It seems like nearly everyday I read a piece about how the dollar is going to collapse.  Is there any single asset more hated then the USD?  If there is, I have no idea what it would be.  The single best way to be a contrarian is to find extreme sentiment not backed up by the chart.  Lets look at the monthly dollar index chart.

The dollar index has broken through its 18 SMA four times since its bear market started in the early part of the last decade.  The first three times it went back down below it.  However, look at what is going on now.  Let me zoom in a little bit so you can see better.

Price went back and tested that 18 SMA over a two month period.  The last bar was a bullish looking doji bar.  So far this month price is above the high of that bar.  If this month ends above that last bar's high this will be a very bullish chart.  Look at the ADX.  The current rally is the first time the ADX (light blue line) has risen during a rally.  It is not a big move up, but we can see it dropped during the last two rallies in 2009, and 2010.  This time is potentially different.  With all the bearish sentiment out there I will be shocked if this chart does not have a bullish resolution of this pattern.  Everything is in place for a bull market in the dollar index.  The sentiment and chart pattern are picture perfect.  Gold and other commodities are usually inversely correlated to the dollar index.  The stock market has been both correlated and inversely correlated at times.  Which will it be this time?

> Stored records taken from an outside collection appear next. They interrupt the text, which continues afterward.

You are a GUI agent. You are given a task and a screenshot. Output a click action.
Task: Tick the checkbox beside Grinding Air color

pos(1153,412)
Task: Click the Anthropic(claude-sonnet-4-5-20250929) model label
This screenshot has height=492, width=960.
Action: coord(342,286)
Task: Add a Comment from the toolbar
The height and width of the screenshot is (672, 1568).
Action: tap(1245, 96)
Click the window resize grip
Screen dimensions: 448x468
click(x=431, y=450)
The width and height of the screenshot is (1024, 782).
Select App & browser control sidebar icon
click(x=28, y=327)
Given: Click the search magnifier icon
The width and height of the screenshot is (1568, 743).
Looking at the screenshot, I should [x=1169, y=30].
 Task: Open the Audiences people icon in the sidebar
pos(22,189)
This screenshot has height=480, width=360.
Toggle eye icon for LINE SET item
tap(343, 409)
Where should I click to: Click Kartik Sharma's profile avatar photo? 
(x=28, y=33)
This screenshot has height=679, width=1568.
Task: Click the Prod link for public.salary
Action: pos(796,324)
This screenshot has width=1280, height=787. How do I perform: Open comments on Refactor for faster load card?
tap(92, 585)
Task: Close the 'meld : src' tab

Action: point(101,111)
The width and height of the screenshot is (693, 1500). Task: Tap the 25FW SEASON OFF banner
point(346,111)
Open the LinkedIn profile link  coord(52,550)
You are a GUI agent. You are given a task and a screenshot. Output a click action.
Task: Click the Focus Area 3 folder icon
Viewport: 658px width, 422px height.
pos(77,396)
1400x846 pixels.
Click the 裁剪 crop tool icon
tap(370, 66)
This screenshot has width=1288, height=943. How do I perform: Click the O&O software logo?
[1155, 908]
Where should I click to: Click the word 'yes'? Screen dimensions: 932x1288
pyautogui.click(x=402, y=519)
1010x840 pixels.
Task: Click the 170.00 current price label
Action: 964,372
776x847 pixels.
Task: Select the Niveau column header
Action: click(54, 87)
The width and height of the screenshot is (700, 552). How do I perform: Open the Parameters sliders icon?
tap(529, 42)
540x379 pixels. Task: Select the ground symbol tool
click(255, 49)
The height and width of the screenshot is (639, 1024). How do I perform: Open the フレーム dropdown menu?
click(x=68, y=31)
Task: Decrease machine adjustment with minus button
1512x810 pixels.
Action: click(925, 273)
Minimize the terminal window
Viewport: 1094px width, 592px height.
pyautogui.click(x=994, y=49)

The single most interesting thing to me about this situation is that this chart pattern formed while the FED is printing money like mad.  I think every dollar bear should be asking themselves why hasn't the dollar index made new lows since 2008.  That is over four years since we made a new low.  Maybe the long expected collapse of the dollar isn't going to happen in the near future.  It seems much more likely it will be the Euro that collapses instead.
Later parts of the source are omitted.